Summer is a time to catch up on reading. With a list of that included finishing the complete series of 100 Bullets, Queen and Country and DMZ, I don’t know why I allowed Sweet Tooth, by Jeff Lemire, to entire my already too large pile. However, once it was in my hands it was hard to put down. In a blink of an eye, I had read all six trades in less than a week.
And then I was disappointed.
I am one who is prone to having fictive world separation melancholy; that feeling of loss when you have come into a world so completely only to know that it is never coming back. This is how I approached Sweet Tooth, a total immersion into a sci-fi future world of the end of times, science and man. However, my frustration at the end of the book is not from leaving this bleak world and its charming characters. Somehow I just expected something bigger. In a world that has an eye towards the meta context of everything, Sweet Tooth remains simpler than expected.
[If you have not read the ending to Sweet Tooth, you may want to stop here for fear of spoilers]
In Lemire’s creation, irritated gods and inconsiderate humans are really the driving force behind all that is currently wrong with the world, not a mega corporation, a global governmental conspiracy or some science that is too big for us to currently understand. Perhaps this is where I like the line of fantasy in my comics, not in capes and powers but at least in a big bad to point a finger at with admonishment and without fear of being incorrect. However Sweet Tooth does not deliver that. Instead tells a tale that is common in religious myths, frustrated gods teaching meddling humans the lesson that they are human and should not interfere with the world of the gods. In Sweet Tooth, humans are the aggressors, the victims and also a strange catalyst for the rebirth of the society of hybrid creatures. In this mythology the humans loose with what appears to be a complete annihilation of their species, an especially hard penalty to pay even in comparison to the various gods vs human options in many different religious histories. In addition, there also seems to be a nature vs urbanity aspect to the conclusion for consideration, where happiness is found in the woods away from the sick cities. Within these multiple final complexities, the ending of Sweet Tooth seemed to teach a lesson, however I am not quite sure what lesson it is teaching.

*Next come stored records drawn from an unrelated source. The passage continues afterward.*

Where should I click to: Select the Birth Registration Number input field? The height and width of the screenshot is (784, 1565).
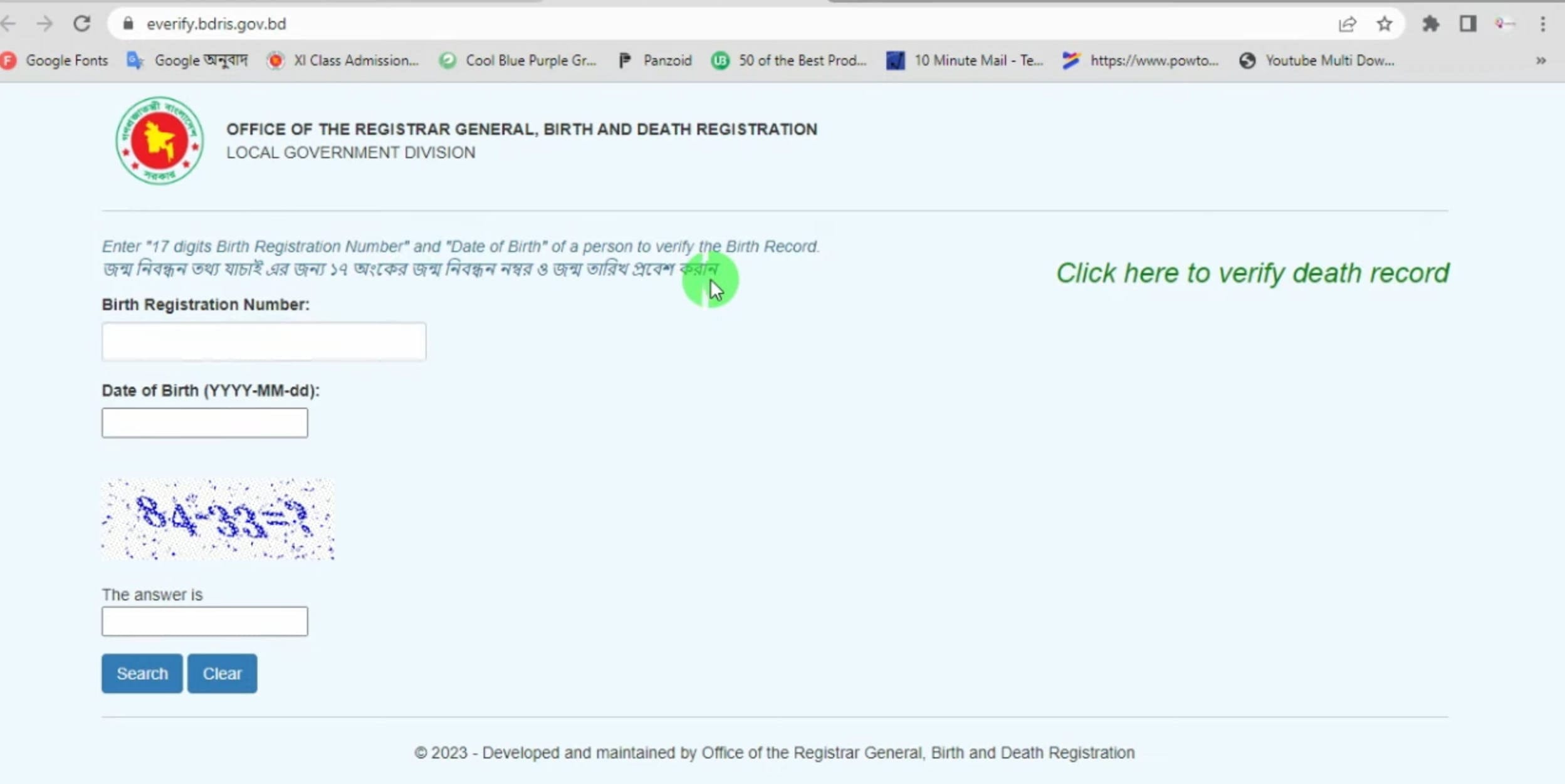pyautogui.click(x=264, y=341)
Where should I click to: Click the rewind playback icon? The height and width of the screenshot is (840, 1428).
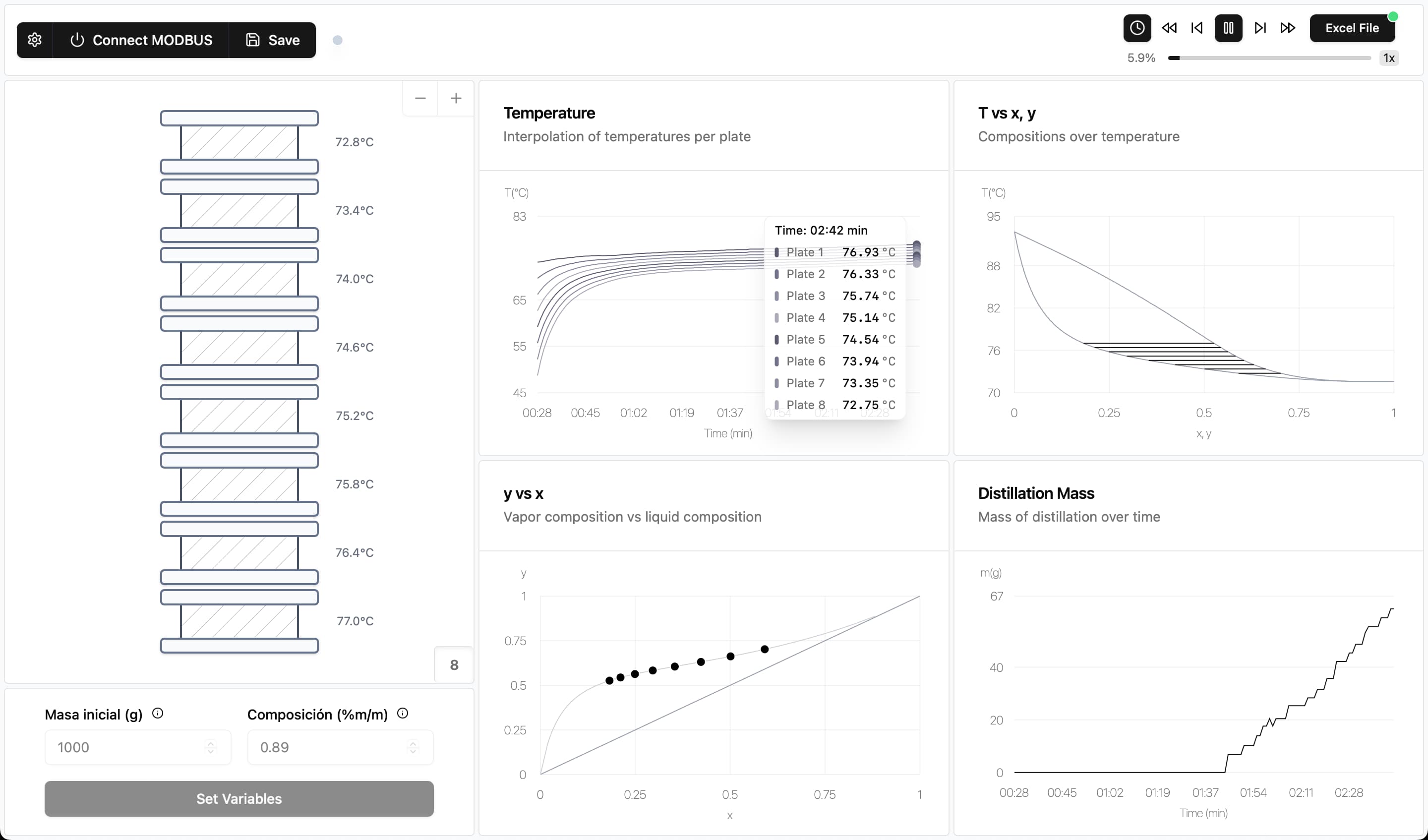pyautogui.click(x=1169, y=28)
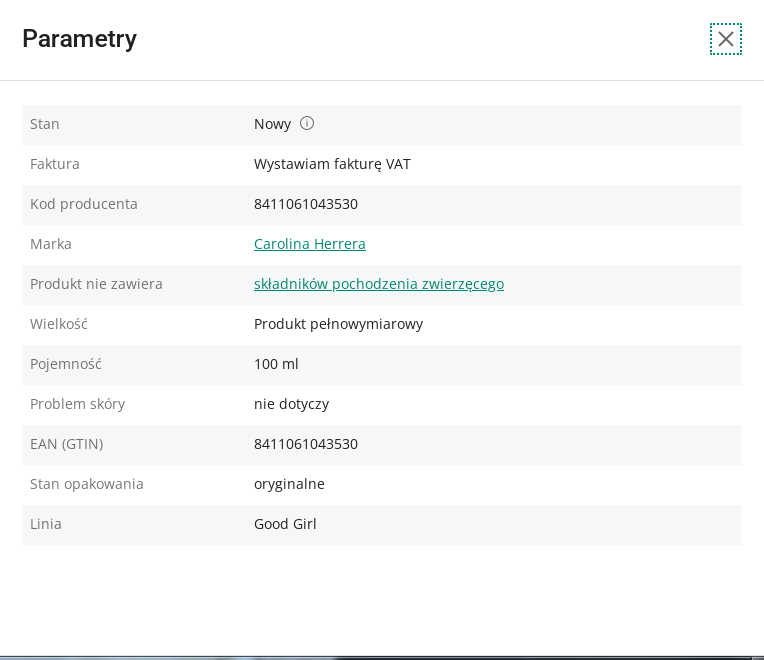Click the Linia row label
The width and height of the screenshot is (764, 660).
(x=46, y=524)
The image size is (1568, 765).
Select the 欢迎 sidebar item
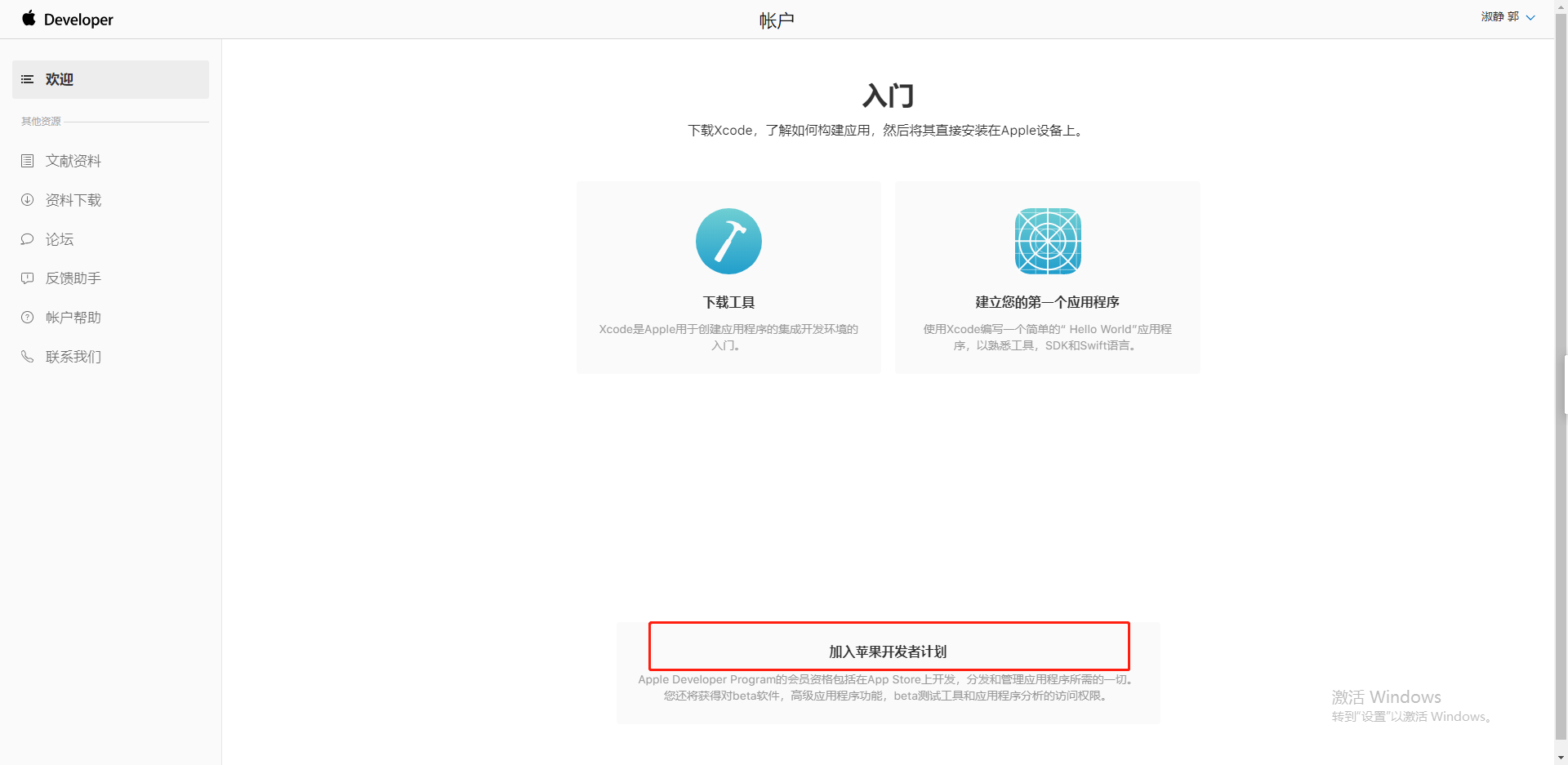[x=60, y=79]
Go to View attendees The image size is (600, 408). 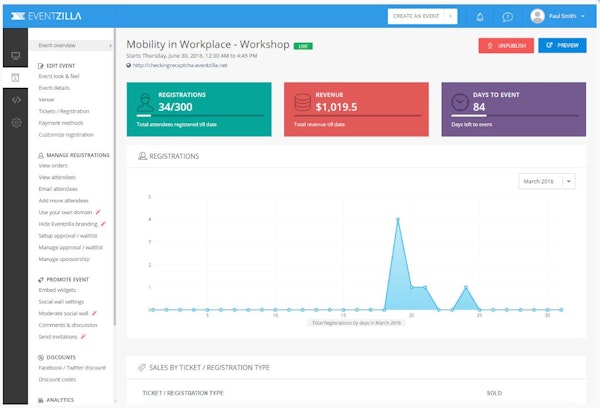(58, 177)
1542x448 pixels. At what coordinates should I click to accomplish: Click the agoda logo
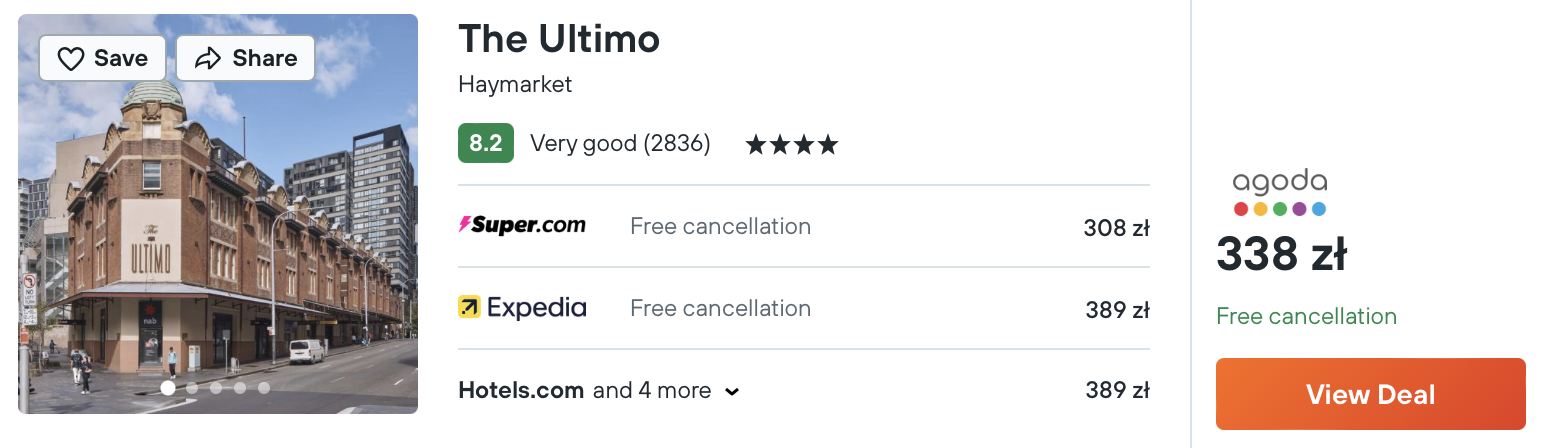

There also is a perspective change toward the end of the book which compounds the issue of meaning. For most of the story, Sweet Tooth is an internal struggle for the main characters Jepperd and Gus. Their world is closed and small, and even as they go searching in the larger universe (and within themselves) and find other situations and characters, it still is about their finite world. In the end of the book, there is a surprising flip. The pacing, which has been one of the best and most compelling aspects of the book, quickens. Gus stays at the center of the narrative, however it becomes the story of the greater world. It almost feels a little mid-century Disneyesque, as if waiting for the end when a zoom out over the kingdom allows someone to close the book on a happy ending. Then with the story complete readers can then go on with our lives.
When pushing back against both of these issues in a book that I had been so completely invested, I have a moment of hesitation. Perhaps, this is exactly what Lemire wants and if so, then the ending of Sweet Tooth is brilliant. If in the end, readers (and therefore surrogate characters) are to understand that our path, though seemingly self determined is radically beyond our will and that our part is always just a thread in a bigger woven tapestry then the book is beautifully executed. Even if this is not the meaning, it is still a win for Lemire, who had me engrossed in a sad and desperate tale of a frozen disease infested society while the summer sun beat down upon my warm Los Angeles home, and still has me contemplating it several weeks after finishing the book.